• Extract provided:
++++

Dear Friends,

Our present pandemic crisis has speeded up a social change that was already transforming almost all parts of life. That change is the reality of living in a social media age. It is filled with both blessing and challenge.

Let me ask you, before you use the bathroom in the morning, do you check your phone? Before a prayer is on your lips or slippers are on your feet, is your phone in your hands? Are you checking email, news, and social media before you have breakfast in the morning? And, is it not just the first thing in the morning, but do you have digital experiences throughout the day?

The world has changed and changed quickly. These new tools consume our home lives, social activities, and career paths. It is how we order food, plan our vacations, get our news, track our exercise, manage our appliances, turn off our lights, and for work many of us sit in front of a computer all day long. With the simple touch of a button, the swipe of a finger, an utterance, or a focused view of our face, we are connected, empowered, and informed by and with our multiple devices.

Like it or not, this has changed the way we view church. Thank goodness during COVID we have been able to stay in touch with our parishioners through those many methods. We have been able to enter your homes with Mass online and send you this weekly letter and further your spiritual growth through online options like Alpha and The Wild Goose.

I have been listening to many church leaders who are struggling to figure out where we go from here because “church” no longer seems to be strictly location based. We used to go to “church”. Now “church” is where we live and is with us throughout the day whenever we need a bit of help with a prayer or something to remind us that God is present.

Some of these changes can feel a bit unsettling. The Barna Group, which studies church patterns, makes this point: “Generation Z’s lower cognitive regions, which stimulate impulse, are constantly being activated by the bombardment of neurological arousal provided by text messages, Facebook updates, and video games. At the same time, the so-called Google culture of learning— finding answers to any question within seconds—continues to change the way Generation Z youth concentrate, write, and reflect…Their capacity for linear thinking has been replaced by a new mode of thinking, in which they need to take in and dish out information in a fast, disjointed, overlapping manner.” This is likely true of older adults as well. Is your phone with you while you eat, when you are conversing with loved ones, while you drive or watch a movie? Is everything overlapping?

What this means for us at Cabrini is that every member increasingly comes to us from a digitally connected world. Parishioners are empowered, informed, and influenced by digital information at an unprecedented pace and scale. The things that matter most to people today are received on screens and inter-faces that connect with their careers, homes, health, family, education, travel, finances, and more. This connectivity will only continue to grow dramatically as each digital system speeds up and becomes easier to use.

++++

• Supplied data:

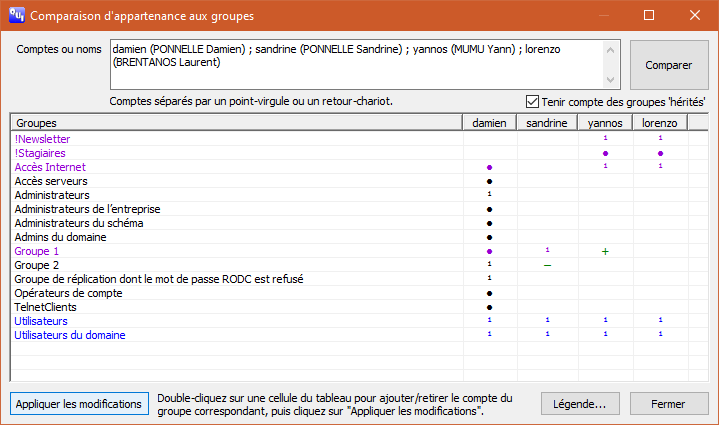The image size is (719, 425).
Task: Click the purple dot for lorenzo !Stagiaires
Action: [661, 154]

++++

• Description of the task:
Continue the parish letter on church in a social media age from its last sentence.

• Response area:
I know that when the COVID crisis ends next year we will not return to the church we were. As the Barna Group likes to say, this is not an interruption but a disruption. We will have changed. We will continue to need to provide church on a digital platform or we will not exist in the future. This does not mean that face to face encounters will go away. We will continue to be a social people that does church together, but we will also need to be readily available to those who are looking for us at this moment.

To accomplish some of that task we need your help. I will be sending out a letter in the next week asking for your financial help to make some of this happen.

If you have been in church, then you may have noticed that we have mounted cameras on the choir loft to record the Mass. We have also bought the hardware and software needed to bring a high-quality presentation of the Mass into your homes. None of that was cheap. We are also completely rebuilding our website so that it will provide more materials for you and our visitors. It should also provide easier access to our digital history. We have joined Formed.org so that you can go there as a parishioner and learn about Scripture, spirituality, saints, etc. The parish pays a yearly fee so that parishioners can watch it without cost. When you find nothing good to watch on cable, you can go to Formed.org and watch a movie about Jesus or a saint or a series covering some aspect of our faith.

I imagine that these steps are only the beginning. For example, I am going to have to learn how to teach a bible study in the next couple weeks that will be both live and online. There will be more in the future. Ready or not, here it comes.

Equipping our parishioners digitally will hopefully make the faith more relevant in your life, increase your spiritual knowledge, and empower you to share the gospel— digitally. Without this shift, the church is at risk of losing meaningful connections with the people that will be its future. I imagine that when the printing press was invented, the monks who were transcribing Bibles thought it was a really bad thing. Or those who first heard a radio or saw Bishop Sheen preaching on TV thought that it was a step away from really being church. God was working through it all, however, and today the communication blessing comes in the form of digital media. We at Cabrini are committed to making “church” happen no matter what the medium may be.